La maison du Vassyl et Maria ne fait pas exception. Les fenêtres ont été brisées, les portes ont été arrachées, le toit et les murs ont été coupés par des éclats d’obus et des balles. Heureusement, le bâtiment lui-même a survécu et, contrairement aux maisons incendiées voisines, est toujours en réparation. Le vieil homme répare la maison petit à petit, du mieux qu’il peut, tandis que sa femme travaille au jardin. Ils ont réussi à planter quelque chose au printemps, donc c’était un péché de ne pas récolter. « 30 seaux de pommes de terre ont été déterrés, beaucoup d’oignons aussi. Comment ont-ils poussés, alors que les jardins étaient si envahis de mauvaises herbes ?

Mykola raconte qu’avant la guerre, il voulait démonter la vieille maison en bois de son arrière-grand-père, mais quand il y est arrivé, il s’est rendu compte qu’il allait devoir y vivre maintenant. La maison n’a presque pas été endommagée par les explosions. S’il n’y a pas d’incendie ou de coup direct, les structures en bois survivent généralement.
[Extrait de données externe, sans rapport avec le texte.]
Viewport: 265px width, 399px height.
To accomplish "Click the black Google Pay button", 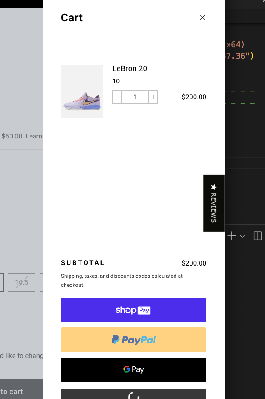I will click(x=133, y=369).
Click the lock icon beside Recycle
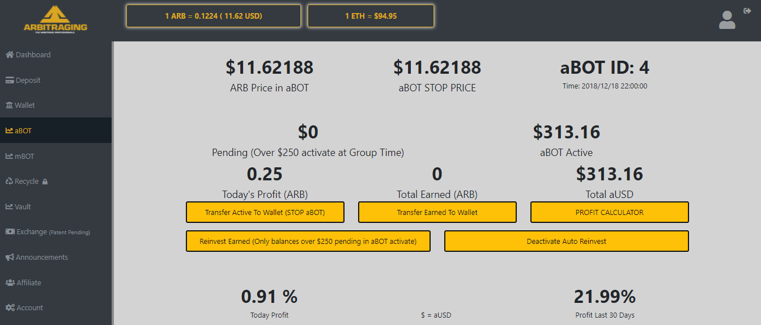The image size is (761, 325). click(x=45, y=182)
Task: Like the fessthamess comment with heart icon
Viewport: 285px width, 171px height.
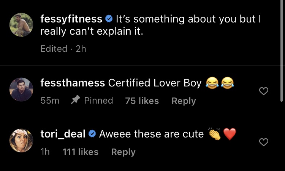Action: tap(264, 91)
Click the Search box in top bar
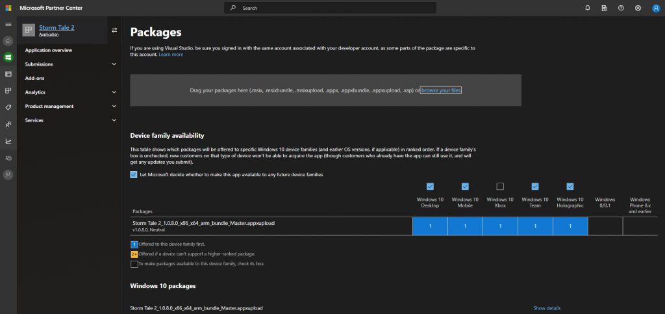The image size is (665, 314). (x=330, y=8)
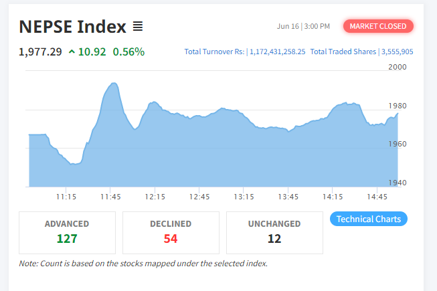Click the 1940 y-axis label
437x291 pixels.
[397, 183]
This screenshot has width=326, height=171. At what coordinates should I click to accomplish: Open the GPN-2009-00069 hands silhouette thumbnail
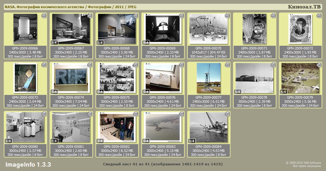(x=162, y=29)
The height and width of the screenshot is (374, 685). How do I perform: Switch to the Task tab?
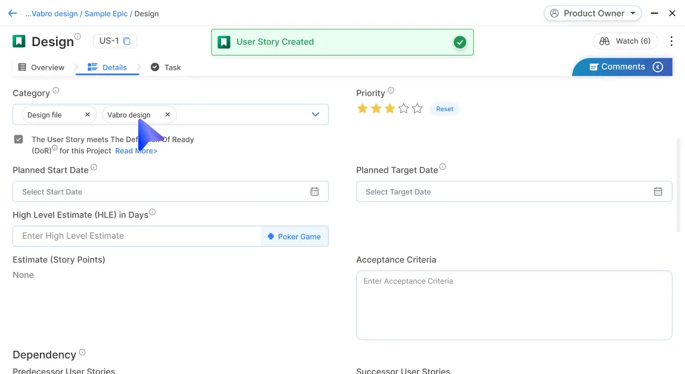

Tous les « paquets-cadeaux » qui sont tombé sur Zalyman n’ont pas explosé. Certains n’ont pas éclaté, donc se promener dans le secteur est assez dangereux. Récemment, une voiture de volontaires a explosé dans la forêt. Deux hommes ont été tués, une femme a été grièvement blessée. Il y aussi beaucoup de « surprises » à Savyntsi, surtout dans les jardins. De plus, « les prairies étaient pleines de trébuchets, et il y a des mines près du pont », disent les habitants. Cependant, les gens ne perdent pas espoir. « Je suis venu ici en train avec une femme de Balaklia. Elle n’arrêtait pas de se plaindre de la façon dont elle allait vivre quand il n’y aurait plus ni gaz ni d’électricité et que sa maison serait détruite. Et je lui ai dit – nous allons vivre dans une grange et reconstruire petit à petit. Nous ne serons pas vaincus », déclare Maria.